How to complete this task: Pull every line containing "pixels" from the listing below.
BEGIN Data
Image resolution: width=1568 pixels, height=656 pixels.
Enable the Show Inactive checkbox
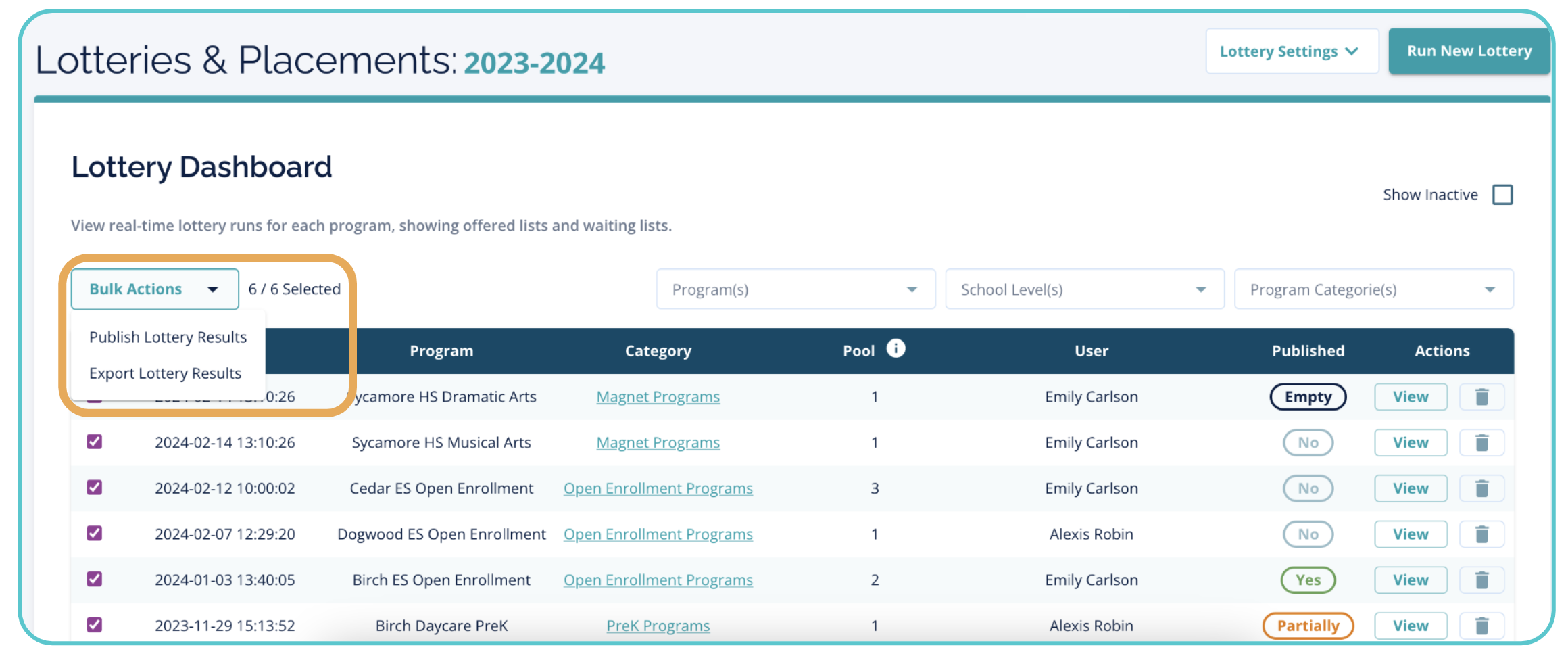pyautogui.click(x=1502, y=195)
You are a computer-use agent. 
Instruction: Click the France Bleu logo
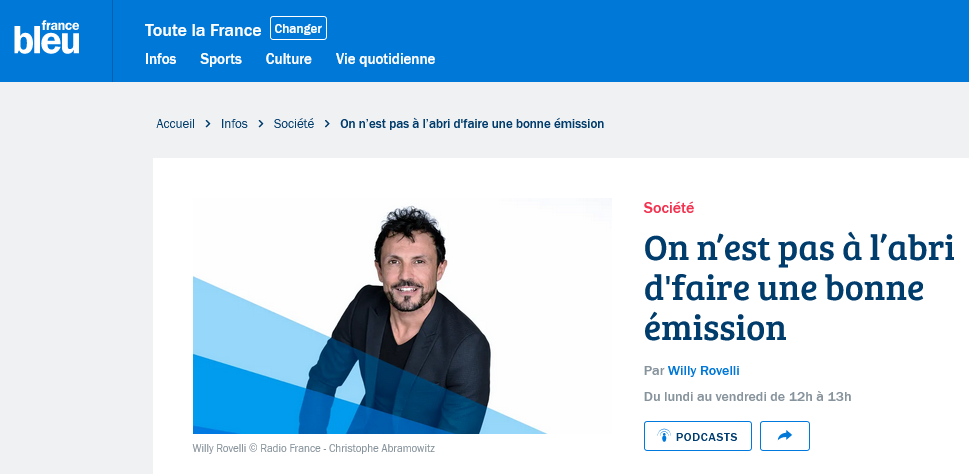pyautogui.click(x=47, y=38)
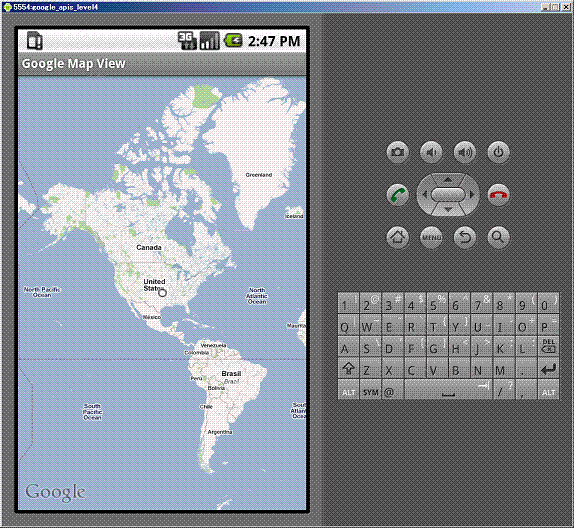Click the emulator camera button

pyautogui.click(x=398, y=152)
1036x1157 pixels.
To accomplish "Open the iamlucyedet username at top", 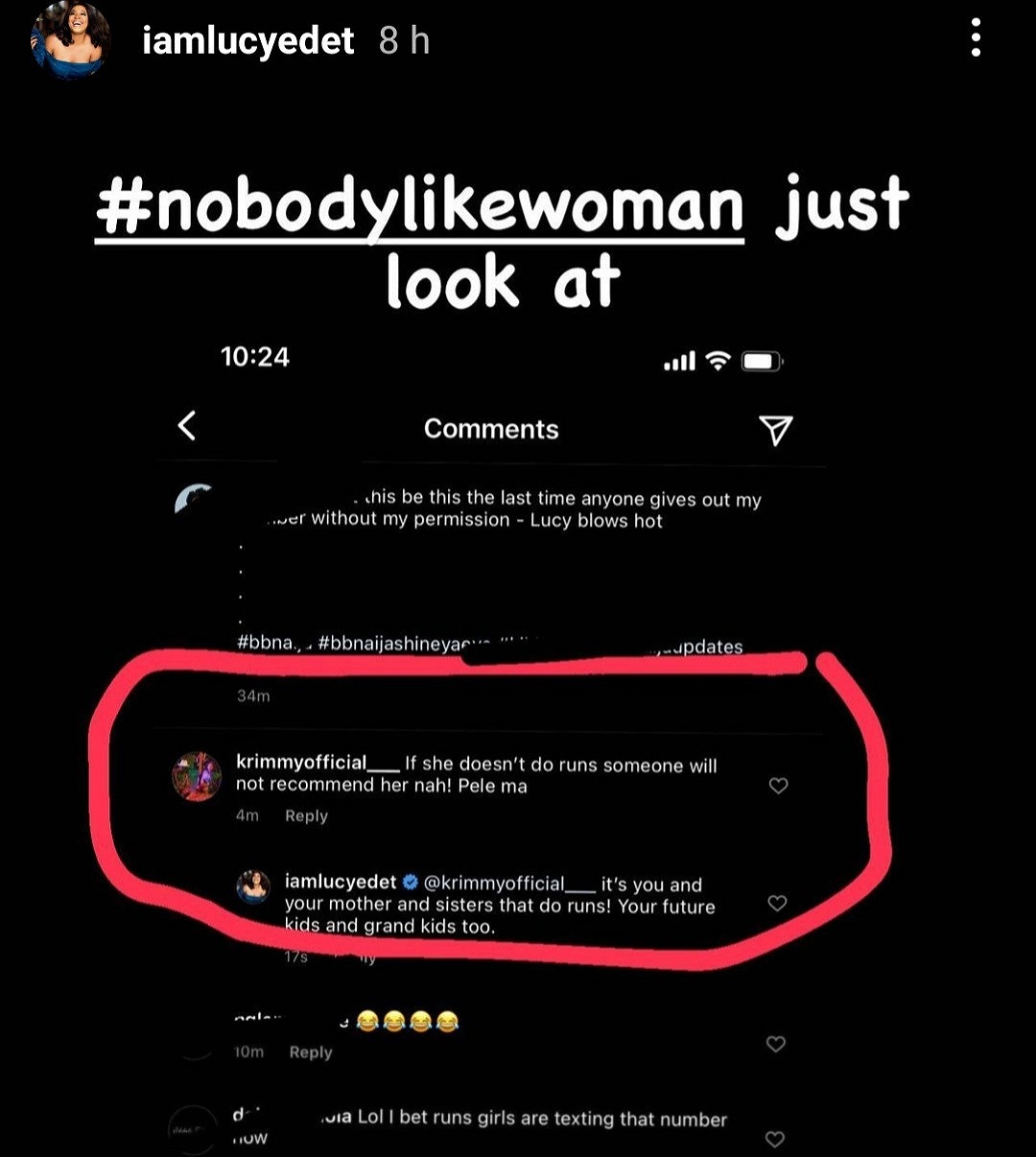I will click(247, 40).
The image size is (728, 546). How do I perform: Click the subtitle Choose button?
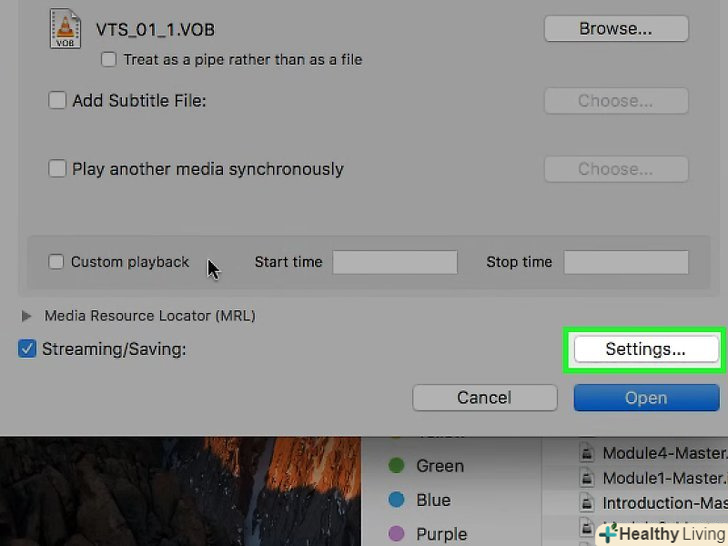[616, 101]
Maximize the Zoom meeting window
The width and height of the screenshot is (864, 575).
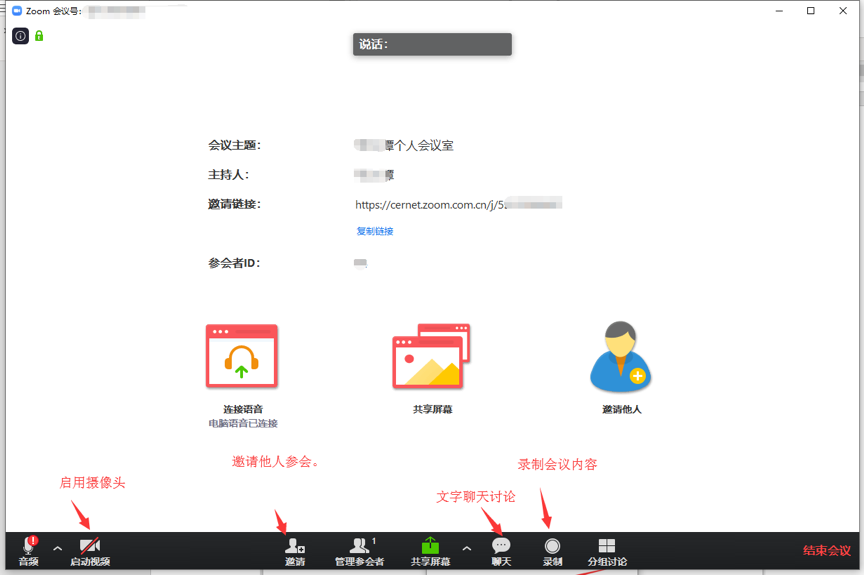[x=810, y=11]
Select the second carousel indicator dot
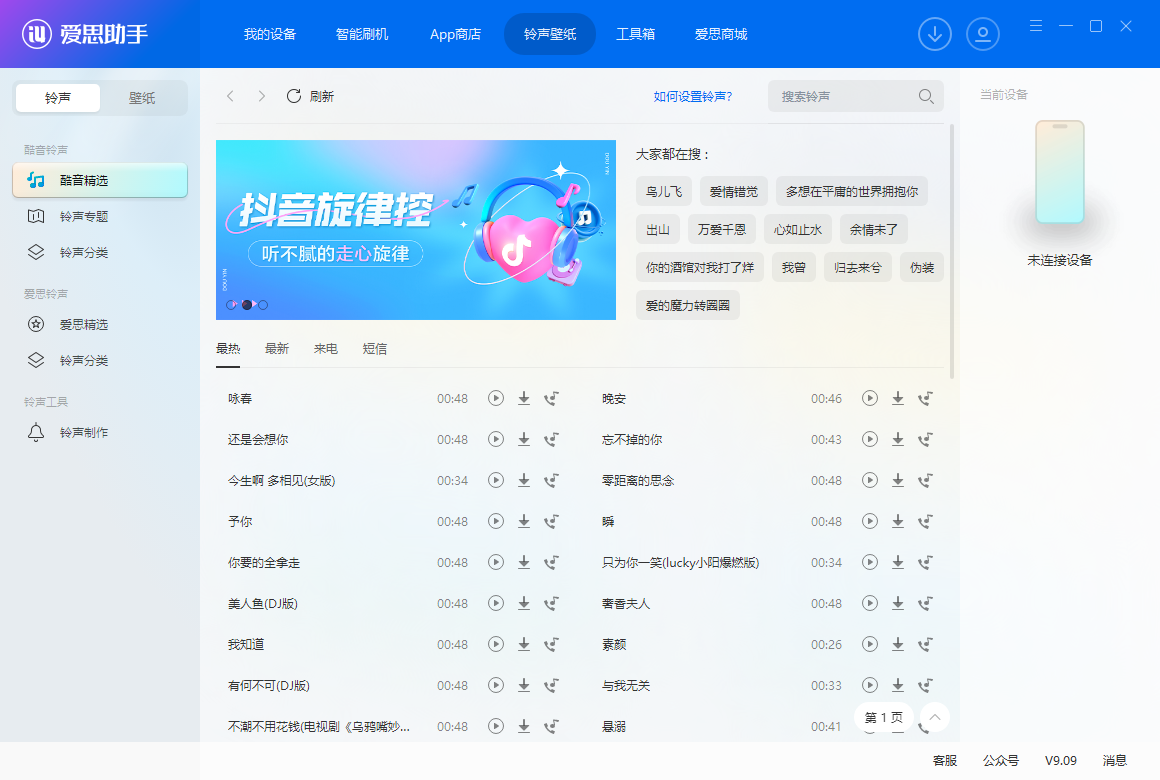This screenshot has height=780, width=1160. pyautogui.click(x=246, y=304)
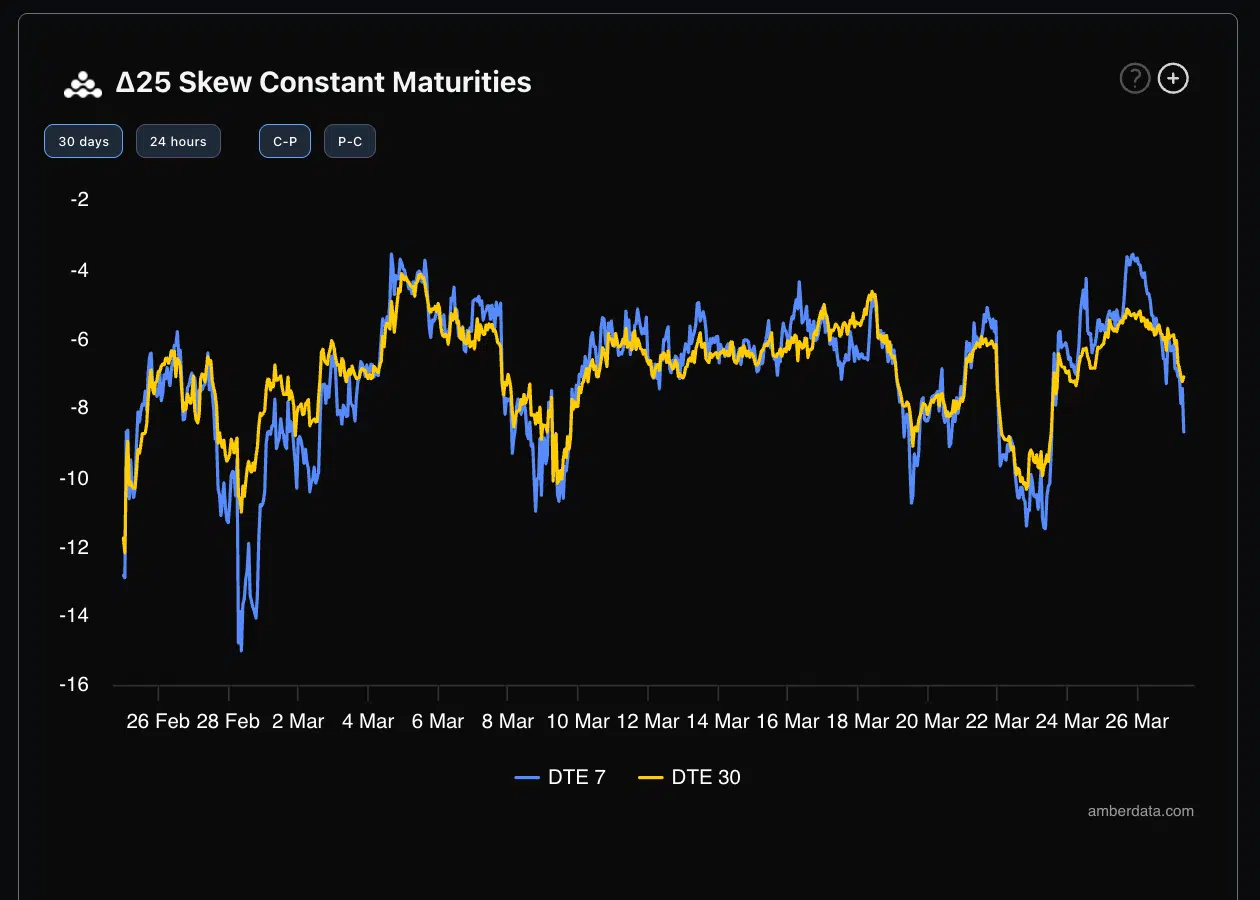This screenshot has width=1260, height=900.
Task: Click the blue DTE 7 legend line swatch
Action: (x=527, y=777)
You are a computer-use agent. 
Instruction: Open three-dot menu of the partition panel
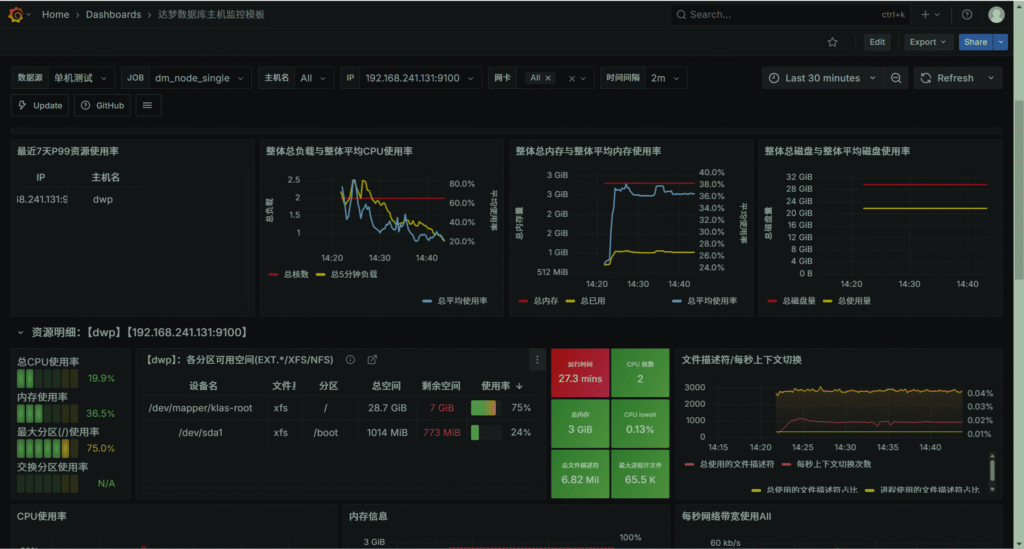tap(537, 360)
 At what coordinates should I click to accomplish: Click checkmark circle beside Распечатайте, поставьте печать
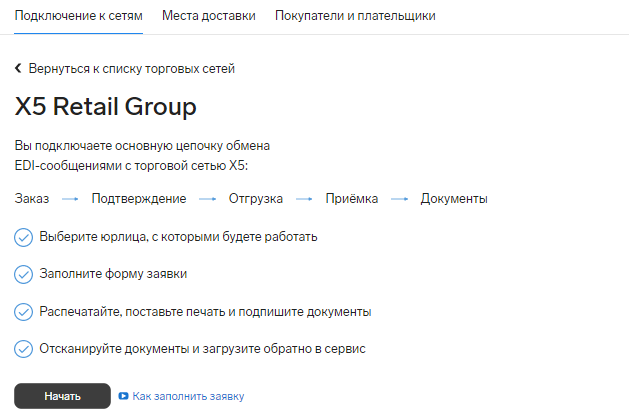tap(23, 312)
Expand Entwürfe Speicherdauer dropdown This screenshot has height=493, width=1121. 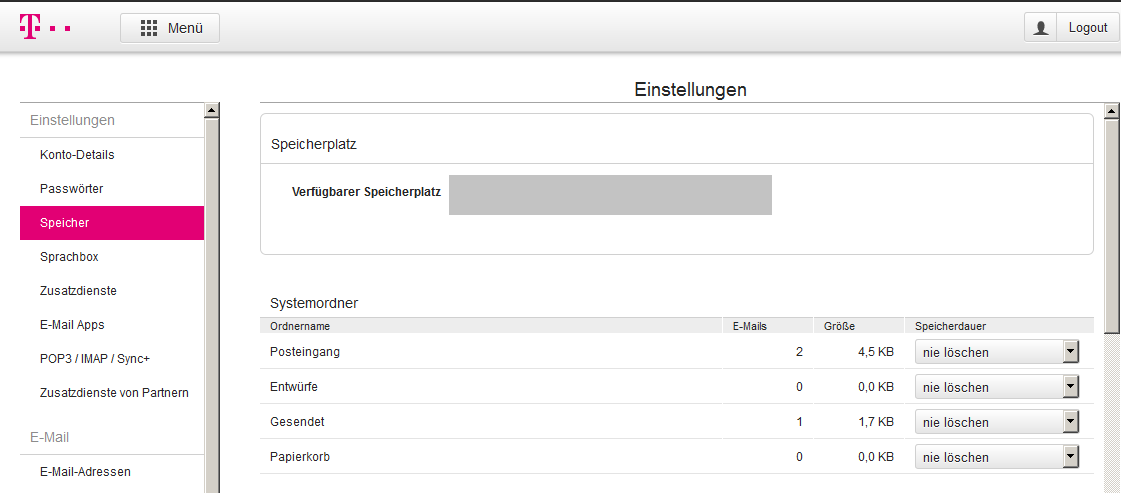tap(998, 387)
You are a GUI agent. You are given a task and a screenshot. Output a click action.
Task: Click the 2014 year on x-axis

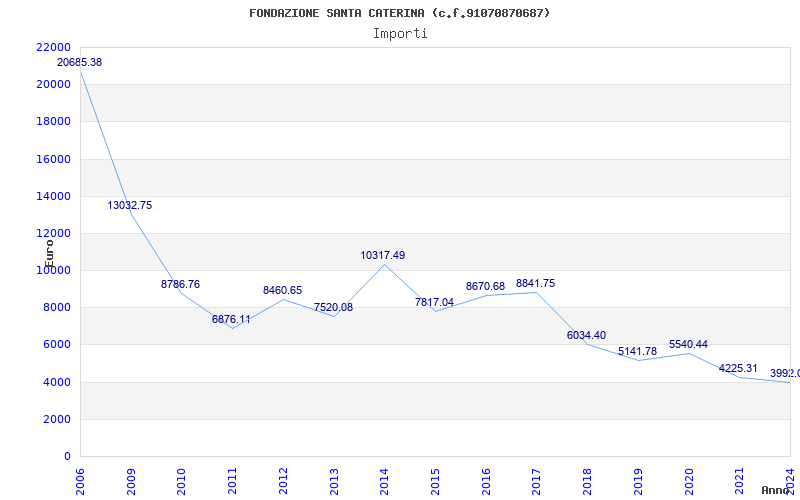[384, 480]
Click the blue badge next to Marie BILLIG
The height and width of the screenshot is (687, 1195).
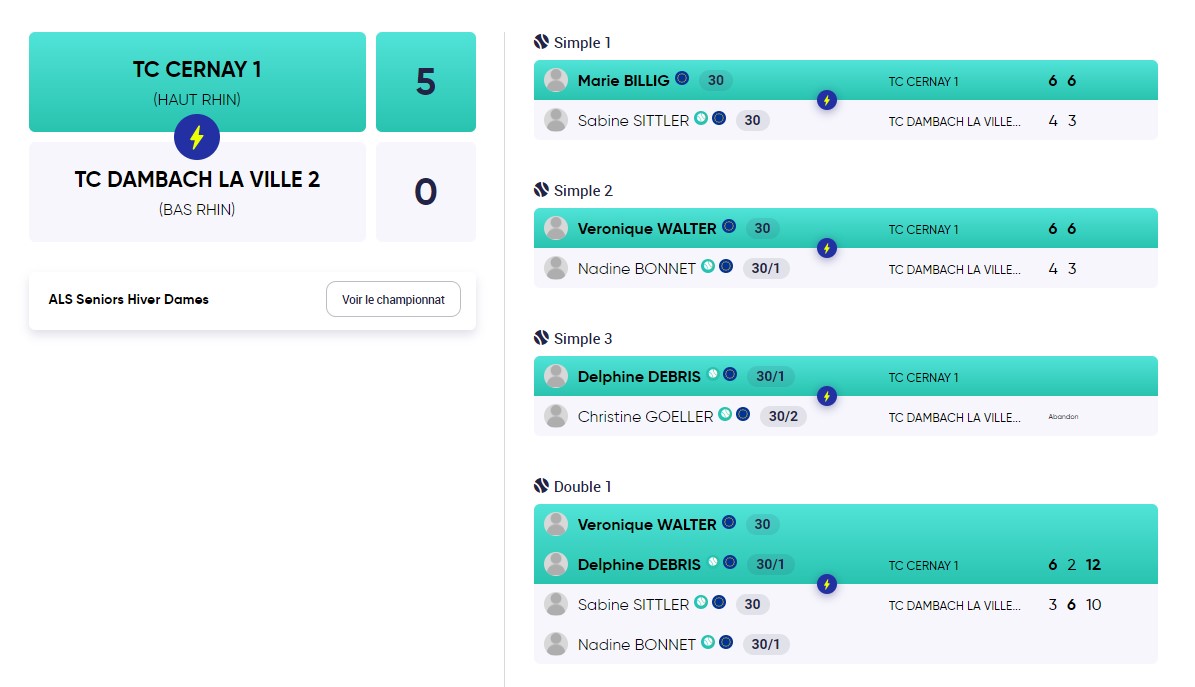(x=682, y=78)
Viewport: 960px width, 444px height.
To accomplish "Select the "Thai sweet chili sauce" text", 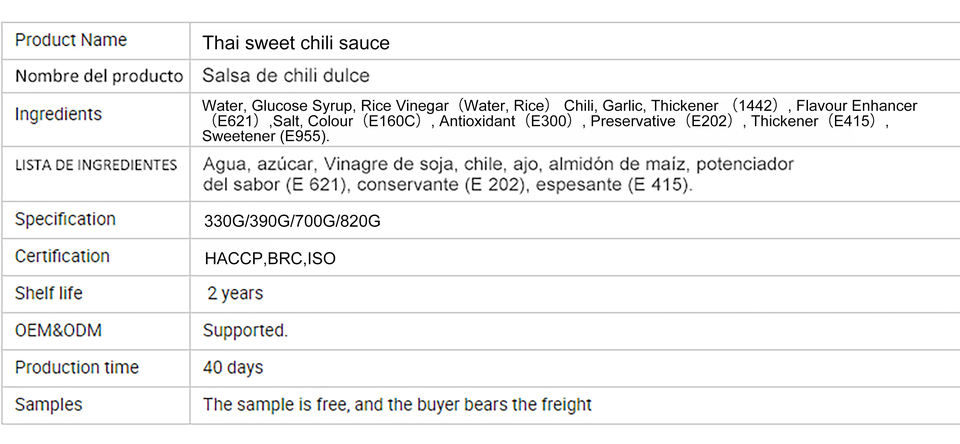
END Data
Solution for this problem:
Image resolution: width=1568 pixels, height=656 pixels.
1036x1157 pixels.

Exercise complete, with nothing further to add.